Мать и мачеха | страница 77
Двое солдат бесшумно разбирают соломенную крышу, я стал им помогать. Но кто-то, невидимый в полумраке, сказал, чтоб мы "кончили это дело..."
-- Вы убегете, а нас застрелят... Сидайте, кому говорят, а то кликну часового!
На следующий день нас уже не кормят, чего-то ждут. Наконец выводят и присоединяют к большому этапу, который гонят весь день, а к вечеру загоняют во двор сахарного завода, где из походной кухни разливают бурду. У кого была консервная банка, тот поел, у кого не было, остался несолоно хлебавши. На ночь загнали в помещение, где на полу слой разжиженной массы из сахарной свеклы. Она скользкая, на ней трудно устоять, а когда она согрелась, распарилась от избытка тел, многие стали падать в обморок. Утром всех мужчин загнали в товарный вагон и привезли на станцию Умань, в мой родной город.
Здесь был огромный лагерь военнопленных под названием "Уманская яма".

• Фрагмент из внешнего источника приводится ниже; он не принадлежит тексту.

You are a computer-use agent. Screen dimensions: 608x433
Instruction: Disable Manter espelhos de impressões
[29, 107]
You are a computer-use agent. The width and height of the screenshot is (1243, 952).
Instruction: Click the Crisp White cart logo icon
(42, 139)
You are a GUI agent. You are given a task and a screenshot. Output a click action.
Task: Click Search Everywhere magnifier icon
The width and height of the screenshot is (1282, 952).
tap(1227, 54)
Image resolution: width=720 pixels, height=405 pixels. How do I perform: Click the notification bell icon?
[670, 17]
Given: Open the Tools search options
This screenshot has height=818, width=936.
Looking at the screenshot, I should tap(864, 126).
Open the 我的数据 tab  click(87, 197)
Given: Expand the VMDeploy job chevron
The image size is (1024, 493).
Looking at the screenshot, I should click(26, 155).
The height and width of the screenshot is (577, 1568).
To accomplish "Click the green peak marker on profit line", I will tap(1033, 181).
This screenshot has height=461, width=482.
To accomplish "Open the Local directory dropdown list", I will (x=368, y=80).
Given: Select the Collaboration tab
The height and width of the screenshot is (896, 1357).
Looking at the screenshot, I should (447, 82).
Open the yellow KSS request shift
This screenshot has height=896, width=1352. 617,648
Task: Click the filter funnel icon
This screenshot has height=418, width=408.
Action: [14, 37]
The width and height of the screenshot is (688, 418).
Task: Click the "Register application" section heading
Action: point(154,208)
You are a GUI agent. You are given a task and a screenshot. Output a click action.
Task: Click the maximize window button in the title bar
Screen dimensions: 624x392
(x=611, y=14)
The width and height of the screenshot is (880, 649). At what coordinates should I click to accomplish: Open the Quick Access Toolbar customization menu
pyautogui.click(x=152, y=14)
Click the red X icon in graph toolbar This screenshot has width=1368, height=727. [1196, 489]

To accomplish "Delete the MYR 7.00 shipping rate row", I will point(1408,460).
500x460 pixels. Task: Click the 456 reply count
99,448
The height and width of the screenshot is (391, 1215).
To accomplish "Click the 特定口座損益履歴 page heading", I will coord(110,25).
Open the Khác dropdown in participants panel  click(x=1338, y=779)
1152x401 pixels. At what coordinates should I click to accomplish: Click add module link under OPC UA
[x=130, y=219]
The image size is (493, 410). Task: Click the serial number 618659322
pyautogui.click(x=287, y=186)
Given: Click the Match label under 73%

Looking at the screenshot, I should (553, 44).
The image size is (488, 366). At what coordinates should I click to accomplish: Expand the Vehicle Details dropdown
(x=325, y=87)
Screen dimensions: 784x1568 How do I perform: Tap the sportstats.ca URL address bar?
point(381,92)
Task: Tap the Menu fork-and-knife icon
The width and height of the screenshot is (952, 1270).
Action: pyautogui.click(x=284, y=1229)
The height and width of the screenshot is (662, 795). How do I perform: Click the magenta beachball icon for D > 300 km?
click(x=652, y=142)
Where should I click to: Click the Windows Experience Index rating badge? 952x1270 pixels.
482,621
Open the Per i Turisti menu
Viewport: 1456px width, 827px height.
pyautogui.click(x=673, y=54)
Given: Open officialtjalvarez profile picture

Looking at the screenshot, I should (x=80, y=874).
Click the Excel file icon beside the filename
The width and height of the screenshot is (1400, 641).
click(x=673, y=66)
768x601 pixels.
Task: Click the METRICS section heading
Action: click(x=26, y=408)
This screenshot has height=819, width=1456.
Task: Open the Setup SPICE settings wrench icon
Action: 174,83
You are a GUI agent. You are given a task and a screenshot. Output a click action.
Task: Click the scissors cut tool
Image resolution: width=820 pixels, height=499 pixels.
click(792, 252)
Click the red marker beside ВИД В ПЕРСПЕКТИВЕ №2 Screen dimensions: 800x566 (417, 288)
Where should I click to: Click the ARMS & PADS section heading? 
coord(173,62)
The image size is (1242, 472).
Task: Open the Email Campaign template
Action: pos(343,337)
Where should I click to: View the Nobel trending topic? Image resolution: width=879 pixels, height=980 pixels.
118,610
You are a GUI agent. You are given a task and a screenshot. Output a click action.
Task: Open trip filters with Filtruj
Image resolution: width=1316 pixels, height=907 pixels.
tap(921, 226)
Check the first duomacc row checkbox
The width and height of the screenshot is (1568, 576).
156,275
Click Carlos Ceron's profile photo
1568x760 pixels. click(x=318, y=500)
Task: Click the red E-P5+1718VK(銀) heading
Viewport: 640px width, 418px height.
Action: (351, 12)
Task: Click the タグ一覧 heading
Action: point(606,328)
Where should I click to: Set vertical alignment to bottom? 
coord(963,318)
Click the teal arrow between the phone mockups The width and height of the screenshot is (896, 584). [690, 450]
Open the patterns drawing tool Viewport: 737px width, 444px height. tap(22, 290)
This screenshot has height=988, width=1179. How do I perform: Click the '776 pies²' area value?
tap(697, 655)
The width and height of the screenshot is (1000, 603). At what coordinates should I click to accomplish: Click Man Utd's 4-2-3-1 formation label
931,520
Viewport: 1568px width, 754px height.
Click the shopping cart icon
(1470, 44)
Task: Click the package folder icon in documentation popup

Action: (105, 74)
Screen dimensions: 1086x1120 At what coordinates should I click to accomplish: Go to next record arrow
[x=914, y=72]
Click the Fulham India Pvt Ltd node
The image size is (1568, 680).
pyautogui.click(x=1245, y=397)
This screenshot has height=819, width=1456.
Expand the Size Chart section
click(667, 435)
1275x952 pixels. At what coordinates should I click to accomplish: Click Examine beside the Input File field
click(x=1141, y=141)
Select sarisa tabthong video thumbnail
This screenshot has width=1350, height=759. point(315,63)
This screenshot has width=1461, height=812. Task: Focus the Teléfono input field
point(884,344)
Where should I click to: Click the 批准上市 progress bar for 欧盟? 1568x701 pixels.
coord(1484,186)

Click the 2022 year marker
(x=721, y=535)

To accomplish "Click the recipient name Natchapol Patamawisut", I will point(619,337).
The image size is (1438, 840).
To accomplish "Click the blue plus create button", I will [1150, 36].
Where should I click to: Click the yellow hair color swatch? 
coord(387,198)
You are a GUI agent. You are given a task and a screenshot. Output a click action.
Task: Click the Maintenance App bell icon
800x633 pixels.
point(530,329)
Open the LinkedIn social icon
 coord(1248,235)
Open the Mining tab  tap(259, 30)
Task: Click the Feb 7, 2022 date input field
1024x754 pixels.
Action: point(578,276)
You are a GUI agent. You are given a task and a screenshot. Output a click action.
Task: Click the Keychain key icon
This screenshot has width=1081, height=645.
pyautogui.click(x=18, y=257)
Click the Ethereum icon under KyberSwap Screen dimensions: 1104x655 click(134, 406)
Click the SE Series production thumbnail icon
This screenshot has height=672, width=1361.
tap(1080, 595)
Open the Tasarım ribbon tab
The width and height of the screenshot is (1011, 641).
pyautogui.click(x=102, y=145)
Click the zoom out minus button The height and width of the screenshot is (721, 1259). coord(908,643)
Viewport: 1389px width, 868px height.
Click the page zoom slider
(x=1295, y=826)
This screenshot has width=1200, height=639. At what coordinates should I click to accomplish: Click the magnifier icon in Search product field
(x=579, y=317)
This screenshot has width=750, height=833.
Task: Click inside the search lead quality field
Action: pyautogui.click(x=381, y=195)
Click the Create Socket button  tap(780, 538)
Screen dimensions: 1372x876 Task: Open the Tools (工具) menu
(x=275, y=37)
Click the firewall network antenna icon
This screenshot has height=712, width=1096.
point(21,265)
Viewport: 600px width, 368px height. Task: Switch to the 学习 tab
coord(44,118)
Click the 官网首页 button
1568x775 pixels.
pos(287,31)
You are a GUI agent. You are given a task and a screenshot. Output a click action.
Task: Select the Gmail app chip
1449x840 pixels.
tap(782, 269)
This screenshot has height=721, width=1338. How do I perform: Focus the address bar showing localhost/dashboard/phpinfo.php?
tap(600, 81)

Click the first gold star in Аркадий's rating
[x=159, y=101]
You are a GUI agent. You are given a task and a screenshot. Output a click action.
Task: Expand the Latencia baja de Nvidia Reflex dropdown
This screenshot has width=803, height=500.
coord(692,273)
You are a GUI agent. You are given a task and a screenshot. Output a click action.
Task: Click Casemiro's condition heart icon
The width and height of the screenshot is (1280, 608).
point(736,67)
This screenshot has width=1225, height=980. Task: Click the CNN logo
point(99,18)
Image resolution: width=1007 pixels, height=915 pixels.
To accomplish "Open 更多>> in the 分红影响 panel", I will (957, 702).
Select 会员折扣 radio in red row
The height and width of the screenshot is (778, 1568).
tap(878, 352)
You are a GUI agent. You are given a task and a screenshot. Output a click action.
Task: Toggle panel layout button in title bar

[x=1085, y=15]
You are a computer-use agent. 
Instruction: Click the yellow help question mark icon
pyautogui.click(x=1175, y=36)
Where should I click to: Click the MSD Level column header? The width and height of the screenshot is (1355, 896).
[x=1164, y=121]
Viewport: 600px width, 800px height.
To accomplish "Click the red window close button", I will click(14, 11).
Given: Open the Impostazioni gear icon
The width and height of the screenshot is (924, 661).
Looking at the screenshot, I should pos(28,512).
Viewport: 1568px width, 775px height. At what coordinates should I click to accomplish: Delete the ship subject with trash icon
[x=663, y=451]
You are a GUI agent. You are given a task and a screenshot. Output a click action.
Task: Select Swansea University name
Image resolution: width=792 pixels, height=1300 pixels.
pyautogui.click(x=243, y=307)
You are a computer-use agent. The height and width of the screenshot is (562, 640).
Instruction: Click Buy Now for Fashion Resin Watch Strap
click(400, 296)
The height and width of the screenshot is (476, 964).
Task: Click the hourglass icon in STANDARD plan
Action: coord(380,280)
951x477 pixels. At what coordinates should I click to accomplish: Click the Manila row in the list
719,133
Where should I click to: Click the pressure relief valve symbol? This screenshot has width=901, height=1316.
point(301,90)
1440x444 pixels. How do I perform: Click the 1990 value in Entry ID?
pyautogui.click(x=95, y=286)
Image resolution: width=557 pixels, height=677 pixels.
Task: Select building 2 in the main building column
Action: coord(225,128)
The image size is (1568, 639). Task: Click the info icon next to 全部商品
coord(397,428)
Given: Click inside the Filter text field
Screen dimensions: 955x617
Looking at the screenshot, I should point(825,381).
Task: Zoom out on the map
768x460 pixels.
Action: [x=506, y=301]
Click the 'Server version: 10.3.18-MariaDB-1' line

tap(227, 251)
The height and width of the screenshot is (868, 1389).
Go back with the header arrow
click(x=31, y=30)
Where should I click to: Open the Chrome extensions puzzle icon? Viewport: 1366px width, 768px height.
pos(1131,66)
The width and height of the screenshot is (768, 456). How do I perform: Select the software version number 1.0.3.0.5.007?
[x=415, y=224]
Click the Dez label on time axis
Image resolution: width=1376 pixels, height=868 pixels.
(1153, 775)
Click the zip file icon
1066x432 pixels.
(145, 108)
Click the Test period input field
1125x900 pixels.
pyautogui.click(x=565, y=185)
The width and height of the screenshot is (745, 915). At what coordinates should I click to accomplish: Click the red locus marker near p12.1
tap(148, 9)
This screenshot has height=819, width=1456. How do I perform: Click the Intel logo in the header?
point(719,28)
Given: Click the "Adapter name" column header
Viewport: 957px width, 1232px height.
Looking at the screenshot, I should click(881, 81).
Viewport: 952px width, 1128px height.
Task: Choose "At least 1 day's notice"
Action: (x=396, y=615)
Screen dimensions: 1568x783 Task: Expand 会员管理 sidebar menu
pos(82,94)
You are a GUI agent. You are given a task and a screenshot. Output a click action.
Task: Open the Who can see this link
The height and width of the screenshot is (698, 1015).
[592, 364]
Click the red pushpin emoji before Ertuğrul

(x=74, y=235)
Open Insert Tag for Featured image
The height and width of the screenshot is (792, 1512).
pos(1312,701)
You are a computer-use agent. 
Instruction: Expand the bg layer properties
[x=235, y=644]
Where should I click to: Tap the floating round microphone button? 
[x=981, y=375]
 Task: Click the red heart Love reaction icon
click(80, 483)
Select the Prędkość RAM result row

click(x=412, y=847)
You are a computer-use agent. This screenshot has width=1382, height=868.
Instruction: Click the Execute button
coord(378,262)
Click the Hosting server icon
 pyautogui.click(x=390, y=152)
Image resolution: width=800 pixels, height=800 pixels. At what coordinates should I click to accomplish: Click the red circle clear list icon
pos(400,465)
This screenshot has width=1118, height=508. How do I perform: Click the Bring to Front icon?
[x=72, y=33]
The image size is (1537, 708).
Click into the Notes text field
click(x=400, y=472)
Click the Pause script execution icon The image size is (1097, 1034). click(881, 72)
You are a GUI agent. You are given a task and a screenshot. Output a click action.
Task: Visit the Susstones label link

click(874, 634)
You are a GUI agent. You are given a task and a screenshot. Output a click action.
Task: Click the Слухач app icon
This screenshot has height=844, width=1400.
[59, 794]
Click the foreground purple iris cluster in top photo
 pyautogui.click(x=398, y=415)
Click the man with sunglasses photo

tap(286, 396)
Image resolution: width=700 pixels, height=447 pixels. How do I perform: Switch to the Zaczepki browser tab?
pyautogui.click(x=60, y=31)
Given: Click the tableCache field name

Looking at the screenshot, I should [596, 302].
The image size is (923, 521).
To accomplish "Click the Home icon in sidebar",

Сотни горожан могли опознать меня, надо было бежать. И срочно.
Но нас не оставляли одних ни на минуту, выстроили. Приказали выйти из строя "жидам и коммунистам", а затем "русским -- пять шагов вперед!" Я ни с места. И так первое построение, второе, десятое. Полицаи-галичане пробовали еще отыскать среди нас русских. Подозреваемым задавали разные вопросы и непременно требовали произнести слово "паляниця". Сколько на этом ребят попалось! Трудно русскому парню выговорить это слово, говорили "поланица". Русских тут же били в лицо кулаком и передавали немцам, стоявшим поодаль... Я жил на Украине и с "паляныцей" не подкачал... Дали мне, как всем украинцам, аусвайз. Документик, чтоб шел "до дому, до хаты..." Так добрел до реки Северный Донец, вблизи Белгорода, когда услышал, наконец, громкий окрик по-русски: "Стой, кто идет!" Это было 4 ноября 1941 года, после девяноста дней страха и смертельной опасности...
Кто именно идет, разбирал Особый отдел. В городе Новый Оскол, где стоял штаб 21-й армии... "Госпроверка" продолжалась десять месяцев в лагерях, где мы стали почти дистрофиками...
И вот в самые мучительные дни моего библиотечного бытия, когда я прятал и перепрятывал литературу, теперь уж не дома прятал, а в деревне, в подполе, у знакомого старика-книгочея, в эти дни я часто возвращался мысленно к моей фронтовой одиссее. Ведь ныне я так же боялся, что у меня обнаружат Бунина или Гумилева, "лютых врагов", как осенью 1941-го боялся, что докопаются, что я еврей. Культуру искореняют, как гитлеровцы евреев. Тот же прохватывавший холодом страх и та же невозможность что-либо изменить. Я не хотел, не мог сжечь чемоданы с книгами, хранившиеся в деревне, как не мог уйти от своего еврейства... Выхода не было. Появлялись новые списки на изъятие поэтов. Проверяли, нет ли на полках зарубежных изданий Мандельштама. В соседней библиотеке нашли тоненький томик Максимилиана Волошина, выгнали старую женщину-библиотекаря без права на работу по профессии... Я вытирал со лба холодный пот и повторял, как заклинание, пророческую строчку Марины Цветаевой: "В этом христианнейшем из миров каждый поэт -- жид". Вы никогда не переубедите меня, что это -- поэтическая гипербола... У меня правота Цветаевой в печенках сидит... Судьба культуры и судьба еврейства идут в ногу.